How to Walk On Your Hands: The Sink or Swim Approach

I am not a gymnast. I do not train gymnasts. My specialties are training people in strength, conditioning, and speed and agility. I do have some “gymnastics” experience through CrossFit, but it was all self-taught a long time ago.

I went from falling on my ass every attempt, to terrible form, to freestanding handstand push-ups and walking 50 yards on my hands. I did it very quickly and taught myself. You can do the same.

Three Basic Principles

Hands and Shoulders

  • Put you hands on the ground slightly wider than a normal position for a push up. Make sure your fingers are spread apart. When you attempt the handstand you will notice putting the weight towards your fingers will make it easier to balance. Shoulders need to be intentional. You are not doing military press and you are not trying to widen your lats in attempt to “muscle” the handstand. Your shoulders should be pushed upward. Exactly how a full range of motion overhead lift would look.

Head position

  • This is a very tough aspect of the handstand and handstand walk. In the stationary handstand you want to develop the skill of keeping your head and spine perfectly straight. BUT if you are walking you are going to want to see where you are going. So my tips are…when stationary try practicing looking straight ahead. When walking look where you are going but do not bend or contort the neck too much, it will really throw you off-balance.

The Legs

  • I bet you want that perfect looking handstand…. We are not ready for that yet. You can practice keeping the legs straight when stationary, just like the head and spine, but when you are walking you can actually use your legs to help keep your momentum going.

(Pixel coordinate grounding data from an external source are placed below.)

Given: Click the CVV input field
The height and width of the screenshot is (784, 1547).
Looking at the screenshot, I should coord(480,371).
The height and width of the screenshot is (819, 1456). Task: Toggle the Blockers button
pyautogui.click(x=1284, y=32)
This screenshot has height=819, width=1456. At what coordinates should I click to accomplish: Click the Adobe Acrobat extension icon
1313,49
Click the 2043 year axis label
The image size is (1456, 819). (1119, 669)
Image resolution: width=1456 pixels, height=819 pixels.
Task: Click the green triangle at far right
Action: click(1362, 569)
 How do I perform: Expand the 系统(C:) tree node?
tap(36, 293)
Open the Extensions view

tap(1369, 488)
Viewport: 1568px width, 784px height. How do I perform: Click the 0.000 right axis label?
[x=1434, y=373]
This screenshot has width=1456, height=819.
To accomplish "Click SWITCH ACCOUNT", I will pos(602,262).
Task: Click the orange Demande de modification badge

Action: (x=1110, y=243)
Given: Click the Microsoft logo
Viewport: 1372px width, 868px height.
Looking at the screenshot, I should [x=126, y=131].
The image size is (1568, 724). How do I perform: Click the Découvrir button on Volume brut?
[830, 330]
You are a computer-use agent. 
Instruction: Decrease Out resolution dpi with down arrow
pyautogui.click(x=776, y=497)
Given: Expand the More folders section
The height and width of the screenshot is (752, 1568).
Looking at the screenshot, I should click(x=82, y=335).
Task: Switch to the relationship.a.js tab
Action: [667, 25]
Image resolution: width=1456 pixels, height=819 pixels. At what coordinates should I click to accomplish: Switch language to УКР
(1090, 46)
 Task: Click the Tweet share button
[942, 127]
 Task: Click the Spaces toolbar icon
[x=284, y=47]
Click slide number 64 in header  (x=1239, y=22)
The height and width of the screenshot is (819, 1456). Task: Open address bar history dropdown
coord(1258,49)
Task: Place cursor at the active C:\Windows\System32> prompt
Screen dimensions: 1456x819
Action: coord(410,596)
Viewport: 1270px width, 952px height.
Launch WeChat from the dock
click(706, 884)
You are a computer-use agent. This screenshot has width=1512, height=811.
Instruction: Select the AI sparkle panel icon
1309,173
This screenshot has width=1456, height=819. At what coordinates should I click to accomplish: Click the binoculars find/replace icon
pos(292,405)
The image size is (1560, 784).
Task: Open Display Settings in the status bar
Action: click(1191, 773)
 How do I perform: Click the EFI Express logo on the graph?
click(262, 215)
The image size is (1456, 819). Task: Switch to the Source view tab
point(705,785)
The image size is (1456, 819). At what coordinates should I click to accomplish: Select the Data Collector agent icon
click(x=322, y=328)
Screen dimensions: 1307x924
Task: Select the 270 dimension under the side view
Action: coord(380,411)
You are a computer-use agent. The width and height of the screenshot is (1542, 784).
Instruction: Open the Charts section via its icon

Check out Chris Spealler use his legs like a mad man. Skip to 4:55 in the video.

Are You Strong Enough?

The answer. Most likely you are. We are not doing handstand push ups, just holding ourselves up. However, it does take some strength especially in the core. If you haven’t realized how important the core is…you gotta learn. I wrote some simple tips on training the core a few weeks ago. Of course training the arms and shoulders will be helpful too.

3 Tips for Building That CrossFit Core Strength

Training the Handstand and Handstand Walk

Ok I gave a few tips that may help you get started, but do you think I knew any of this stuff when I first started trying?? NO!! I just set aside 10 min a day after my workouts to try handstands. I recommend the same.

The Wall

  • Some people say use the wall to practice. I agree to a point. But only use it to learn how to throw your legs up into the handstand position. After you learn that. STOP using the wall. It will cripple you in the long run.

Grass or Mats, bust your ass

  • I practiced in a wrestling room that had mats. I would throw myself up too hard and it would look like I tried a front hand spring and land straight on my back. It only take a few of those to learn how to control your body. That is where the sink or swim approach comes into play. I think the best way to learn is continual practice with gravity acting as a self corrector.

The Training Program

  • 10 minutes a day at the end of every workout
  • Throw your body around till you learn
  • Apply some basice principles listed above

Don’t hurt yourslef, but go learn, which may involve some pain. Isn’t fitness so easy. Good luck!!

  • Paulb

    Great article! How do you suggest you get into the initial hand stand position? Do you start from the wall and walk away on your hands? Or set up somehow in open space?

    • Jerred

      Hey Paul,

      I would recommend getting on the wall and just seeing how it feels, but don’t walk your way up the wall. Practice throwing your legs up against the wall. It may be a little hard a first but you will soon learn how to get into that position naturally.

      Then after you are comfortable with the setup I would recommend using an open space. Walking away from the wall will cause for a different balance than if you were to just throw yourself into walking on your hands.

      Good luck! Let me know if you have anymore questions.

  • Benjamin dumbrell

    That’s a stupid way to go about it, I have taught 17 people to walk on their hands and I did it through smart progressions. Telling people to just do it is not helping anyone, that’s why they get a trainer, to teach them! When one of your clients falls and hits their head or dislocates a shoulder that’s on you!

    • Jerred

      Come on, Mr. Serious, there’s obviously a right way to train people but you are reading an article that says, “The Sink or Swim Apporach”…lighten up, you’ll live longer.

      • Benjamin dumbrell

        Maybe I was a little harsh, but still in stand by it, a handstand is a very skillful move and yea they need to practice on their own, but it’s our responsibility to know how to go about it safely. Sorry, I just don’t want someone getting injured and not wanting to train anymore.

        • Darrin

          We are all going to take something different away from posts/articles as individuals. You just have to be smart about what you decide to take and use in your training. This post helped me bring focus onto my head position. I was looking waaaay too far forward, which was not only giving me a burning sensation in my cervical area, but also throwing me off balance. By keeping my head more neutral I was instantly able to tell a difference in my balance and add distance. Thanks for the tip.